一瞬、逃げた先にも女性か騎士がいたらどうしようと悩んだが、今はそれどころではなかった。
転移した先は薄暗い寝室内。
ここに居るのは創吾ひとり。
「創吾……」
「その声は、諒真くん?」
時刻は真夜中。既に休んでいた創吾は諒真の声に気付き、上半身を起こして枕元にあるランプを灯した。揺らめく炎の明かりに照らされた諒真の姿を見つけ、寝台から降りて駆け寄る。
「どうしました?」
「部屋に帰れなくなった。泊めて」
「構いませんけど、一体何が」
当然の質問に、諒真は唇を噛んだ。
先ほどのリエロとのやり取りはまだ自分の中でも消化できておらず、誰かに説明できる状態ではない。とにかく、あの場から逃げるだけで精一杯だった。そうでなければ酷い言葉を彼に投げ付けてしまいそうだったから。『どちらの役も務められるよう指導を受けてきた』とリエロは言った。昼間の任務に居なかったのは、男を相手にする際の手解きを受けさせられていたからなのだろう。

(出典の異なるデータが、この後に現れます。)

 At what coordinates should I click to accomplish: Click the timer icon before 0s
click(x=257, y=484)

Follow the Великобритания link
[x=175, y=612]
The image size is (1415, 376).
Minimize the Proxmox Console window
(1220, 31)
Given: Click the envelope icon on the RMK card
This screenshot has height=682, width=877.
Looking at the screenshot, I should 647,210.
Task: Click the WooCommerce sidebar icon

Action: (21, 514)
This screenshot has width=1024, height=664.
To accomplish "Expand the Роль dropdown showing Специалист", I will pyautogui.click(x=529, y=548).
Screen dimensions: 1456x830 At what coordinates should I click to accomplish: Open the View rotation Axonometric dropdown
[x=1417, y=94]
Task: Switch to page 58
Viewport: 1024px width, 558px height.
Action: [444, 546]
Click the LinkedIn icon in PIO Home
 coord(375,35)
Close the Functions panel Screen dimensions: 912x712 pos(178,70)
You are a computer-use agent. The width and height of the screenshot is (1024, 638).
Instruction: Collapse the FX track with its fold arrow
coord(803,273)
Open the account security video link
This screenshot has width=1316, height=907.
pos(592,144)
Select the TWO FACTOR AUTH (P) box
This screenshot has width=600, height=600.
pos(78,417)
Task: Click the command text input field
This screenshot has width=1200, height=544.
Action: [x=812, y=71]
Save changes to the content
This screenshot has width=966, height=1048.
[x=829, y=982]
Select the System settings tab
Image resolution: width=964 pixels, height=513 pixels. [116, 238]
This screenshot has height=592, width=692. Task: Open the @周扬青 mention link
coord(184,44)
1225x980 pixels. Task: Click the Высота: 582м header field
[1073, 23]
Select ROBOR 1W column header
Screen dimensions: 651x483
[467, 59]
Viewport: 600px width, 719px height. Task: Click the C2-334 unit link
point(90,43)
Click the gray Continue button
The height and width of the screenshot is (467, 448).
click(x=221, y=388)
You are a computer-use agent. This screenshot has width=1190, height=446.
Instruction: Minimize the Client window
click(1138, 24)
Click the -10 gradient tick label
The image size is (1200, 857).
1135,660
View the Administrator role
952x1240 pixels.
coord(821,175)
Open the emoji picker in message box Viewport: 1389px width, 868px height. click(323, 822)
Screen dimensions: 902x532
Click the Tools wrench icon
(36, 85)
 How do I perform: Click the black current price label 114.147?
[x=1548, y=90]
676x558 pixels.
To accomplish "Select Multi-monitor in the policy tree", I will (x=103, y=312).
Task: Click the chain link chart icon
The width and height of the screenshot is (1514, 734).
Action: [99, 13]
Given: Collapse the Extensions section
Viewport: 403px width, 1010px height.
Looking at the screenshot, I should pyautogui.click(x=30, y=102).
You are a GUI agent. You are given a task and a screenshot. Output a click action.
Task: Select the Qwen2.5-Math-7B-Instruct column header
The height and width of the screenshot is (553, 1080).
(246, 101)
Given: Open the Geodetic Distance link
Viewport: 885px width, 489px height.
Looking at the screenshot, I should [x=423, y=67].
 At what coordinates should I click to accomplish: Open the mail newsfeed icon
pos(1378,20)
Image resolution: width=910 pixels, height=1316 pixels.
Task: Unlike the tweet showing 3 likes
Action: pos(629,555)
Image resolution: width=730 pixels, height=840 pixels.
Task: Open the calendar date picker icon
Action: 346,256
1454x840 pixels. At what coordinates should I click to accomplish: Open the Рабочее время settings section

涙を流していたのは、意に沿わぬことを命令された悔しさか、それとも──。
「何も聞かないでくれ。疲れた」
「……、……わかりました」
創吾は諒真の肩にそっと腕を回し、自分の寝台へと誘った。端のほうで背を向けて寝転がり、頭まで毛布を被る姿に、よほどのことがあったのだろうと推測する。
これ以上精神的な負担を掛けぬよう諒真が眠りにつくまで寝台には入らなかった。